Deux Länder allemands contestent la prolongation de trois réacteurs à Doel et Tihange

Ils relèvent aussi que la Belgique ne leur a pas adressé l'étude d'impact sur l'environnement requise.
Ils relèvent aussi que la Belgique ne leur a pas adressé l'étude d'impact sur l'environnement requise. - © KRISTOF VAN ACCOM - BELGA

Deux Etats régionaux allemands, frontaliers avec la Belgique et inquiets des "répercussions" en cas d'incident nucléaire, ont annoncé mardi le dépôt d'une plainte auprès de l'UE et de l'ONU visant la prolongation jusqu'en 2025 de réacteurs dans deux centrales belges.

Les Etats (Länder) de Rhénanie du nord-Westphalie et de Rhénanie-Palatinat ont annoncé dans deux communiqués séparés qu'ils allaient déposer une "plainte commune" contre les centrales nucléaires de Tihange et de Doel.

Initialement prévus pour une durée de vie de 40 ans, les réacteurs numéro un et deux de Doel ainsi que le réacteur 1 de Tihange devaient être arrêtés en 2015 mais ont finalement reçu leur certificat de prolongation pour rester en fonction jusqu'en 2025. La plainte sera déposée auprès de la Commission européenne à Bruxelles et du comité de l'ONU sur la convention d'Espoo (relative à l'évaluation de l'impact sur l'environnement dans un contexte transfrontalier, ndlr), basée à Genève.

Les deux Länder pointent la dimension "transfrontalière" de cette décision et estiment qu'elle a été prise sans les consulter.

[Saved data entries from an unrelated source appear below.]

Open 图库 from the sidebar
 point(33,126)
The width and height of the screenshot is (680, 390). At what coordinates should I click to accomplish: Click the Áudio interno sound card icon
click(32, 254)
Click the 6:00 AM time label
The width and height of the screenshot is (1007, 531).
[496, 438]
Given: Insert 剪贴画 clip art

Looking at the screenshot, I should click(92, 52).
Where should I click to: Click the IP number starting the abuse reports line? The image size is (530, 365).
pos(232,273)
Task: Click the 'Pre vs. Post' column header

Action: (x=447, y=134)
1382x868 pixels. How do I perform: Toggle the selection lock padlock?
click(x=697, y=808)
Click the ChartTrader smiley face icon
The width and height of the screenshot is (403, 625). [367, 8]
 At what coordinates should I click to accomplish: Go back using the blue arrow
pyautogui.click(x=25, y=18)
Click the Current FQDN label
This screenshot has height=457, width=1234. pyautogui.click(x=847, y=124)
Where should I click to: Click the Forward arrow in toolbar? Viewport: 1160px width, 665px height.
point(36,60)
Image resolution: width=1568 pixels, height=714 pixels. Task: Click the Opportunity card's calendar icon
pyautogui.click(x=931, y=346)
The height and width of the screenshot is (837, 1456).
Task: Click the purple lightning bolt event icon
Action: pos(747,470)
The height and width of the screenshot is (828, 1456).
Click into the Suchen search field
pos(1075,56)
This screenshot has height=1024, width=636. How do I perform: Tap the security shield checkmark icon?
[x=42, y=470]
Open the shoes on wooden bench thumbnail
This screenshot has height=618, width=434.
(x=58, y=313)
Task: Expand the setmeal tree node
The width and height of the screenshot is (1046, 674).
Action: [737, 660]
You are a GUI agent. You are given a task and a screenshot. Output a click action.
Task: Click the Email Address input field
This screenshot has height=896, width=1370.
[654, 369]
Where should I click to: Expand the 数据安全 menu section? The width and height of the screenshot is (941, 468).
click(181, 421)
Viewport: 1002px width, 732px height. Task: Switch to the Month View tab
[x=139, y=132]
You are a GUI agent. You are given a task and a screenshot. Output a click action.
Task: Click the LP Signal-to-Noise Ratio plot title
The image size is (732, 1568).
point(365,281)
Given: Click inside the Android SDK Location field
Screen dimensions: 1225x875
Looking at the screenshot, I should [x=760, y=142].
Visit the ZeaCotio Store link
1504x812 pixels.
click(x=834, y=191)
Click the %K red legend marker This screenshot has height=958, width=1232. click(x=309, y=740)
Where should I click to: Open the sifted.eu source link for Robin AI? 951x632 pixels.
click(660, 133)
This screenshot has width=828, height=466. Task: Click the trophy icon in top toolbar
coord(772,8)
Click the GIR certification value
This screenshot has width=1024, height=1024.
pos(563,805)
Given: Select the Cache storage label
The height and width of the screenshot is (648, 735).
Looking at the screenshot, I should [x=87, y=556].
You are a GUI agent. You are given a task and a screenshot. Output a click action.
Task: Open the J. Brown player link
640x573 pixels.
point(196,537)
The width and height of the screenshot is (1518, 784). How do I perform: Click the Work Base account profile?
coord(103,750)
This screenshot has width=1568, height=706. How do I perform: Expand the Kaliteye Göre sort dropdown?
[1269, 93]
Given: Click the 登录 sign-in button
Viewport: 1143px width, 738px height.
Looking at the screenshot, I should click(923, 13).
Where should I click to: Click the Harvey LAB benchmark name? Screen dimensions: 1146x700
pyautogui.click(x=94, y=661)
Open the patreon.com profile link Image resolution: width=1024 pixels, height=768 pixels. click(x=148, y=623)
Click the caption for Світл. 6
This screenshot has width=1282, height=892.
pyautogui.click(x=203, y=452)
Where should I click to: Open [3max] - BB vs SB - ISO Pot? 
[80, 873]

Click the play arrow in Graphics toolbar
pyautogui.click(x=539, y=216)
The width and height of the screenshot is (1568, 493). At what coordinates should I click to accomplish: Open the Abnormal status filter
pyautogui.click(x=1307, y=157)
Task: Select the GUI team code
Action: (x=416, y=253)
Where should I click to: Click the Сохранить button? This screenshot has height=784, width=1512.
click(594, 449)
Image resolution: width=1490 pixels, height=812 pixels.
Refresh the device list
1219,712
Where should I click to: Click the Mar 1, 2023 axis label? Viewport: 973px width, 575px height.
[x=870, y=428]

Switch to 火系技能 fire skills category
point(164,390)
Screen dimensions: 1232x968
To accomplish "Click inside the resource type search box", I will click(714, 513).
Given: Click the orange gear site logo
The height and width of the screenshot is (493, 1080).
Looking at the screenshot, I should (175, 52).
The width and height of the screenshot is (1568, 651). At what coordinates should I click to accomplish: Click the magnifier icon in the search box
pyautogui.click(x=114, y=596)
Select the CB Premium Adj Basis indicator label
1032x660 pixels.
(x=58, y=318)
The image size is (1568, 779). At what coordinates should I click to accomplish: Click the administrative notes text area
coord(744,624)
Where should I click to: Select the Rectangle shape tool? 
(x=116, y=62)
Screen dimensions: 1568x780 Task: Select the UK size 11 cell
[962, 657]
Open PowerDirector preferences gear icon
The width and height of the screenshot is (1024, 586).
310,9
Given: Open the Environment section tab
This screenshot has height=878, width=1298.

Ils relèvent aussi que la Belgique ne leur a pas adressé l'étude d'impact sur l'environnement requise. "Les implications d'un accident à Tihange et à Doel ne s'arrêteraient pas à la frontière", a déclaré la ministre de l'Energie de Rhénanie-Westphalie, Eveline Lemke.

Il s'agit "de vieux réacteurs controversés, dont la durée de vie a été prolongée (...) sans aucune consultation formelle des Etats voisins", a renchéri son homologue de Rhénanie du Nord-Westphalie, Johannes Remmel. Les deux Länder pourraient être touchés "de façon considérable" dans l'hypothèse d'un accident nucléaire, a-t-il dit, doutant "de la fiabilité" des réacteurs tout autant que de la conformité "aux droits européen et international" de leur prolongation.